* WHAT YOU ARE ASKED TO DO: Rewrite the history of Riviera clubs from "As many of you" up to and including "and gather information.", putting "enthusiasts" wherever "collectors" appears.

* READING PASSAGE:
----

The History of Riviera Clubs
Part I: 1977 – 1980

by Ray Knott #1

Part 1 of 6. Published in the Riview January/February 2014.

As many of you know, the Riviera Owners Association (ROA) was not the first club dedicated to the Buick Riviera. It took more than ten years before collectors of the Riviera began to organize and share information on this unique collectible. I am not sure which club came first, but in 1977 two collectors tried to organize owners and gather information.

Bill Freeman of Silver Springs, MD, started the “63 Riviera Registry.” The ROA library has copies of two letters written by Bill, which summarize information he had received from owners of the ’63 Riviera. The letters contain detailed information, including the differences between the early models and mid-year changes. Apparently, Bill had advertised and sent out questionnaires to obtain this information. The two letters were dated “Fall ’77” and “March ’78.” In the earlier letter, Bill had mentioned that he accompanied members of “The 1965 Buick Riviera Club” to Flint to meet with Buick designers and staff. I never had the opportunity to speak with Bill to gather additional details on his efforts. I do know that his members eventually joined with the ’65 owners club.

----

* EXTRACTED INFORMATION:
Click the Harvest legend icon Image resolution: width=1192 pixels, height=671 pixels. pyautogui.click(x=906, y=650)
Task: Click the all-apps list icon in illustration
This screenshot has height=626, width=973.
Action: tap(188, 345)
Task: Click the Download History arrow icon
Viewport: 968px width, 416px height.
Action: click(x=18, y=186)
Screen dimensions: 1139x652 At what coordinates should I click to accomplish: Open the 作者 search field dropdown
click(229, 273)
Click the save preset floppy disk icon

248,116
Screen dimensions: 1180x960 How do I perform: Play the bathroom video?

----

* ANSWER FOR THIS EXERCISE:
As many of you know, the Riviera Owners Association (ROA) was not the first club dedicated to the Buick Riviera. It took more than ten years before enthusiasts of the Riviera began to organize and share information on this unique collectible. I am not sure which club came first, but in 1977 two enthusiasts tried to organize owners and gather information.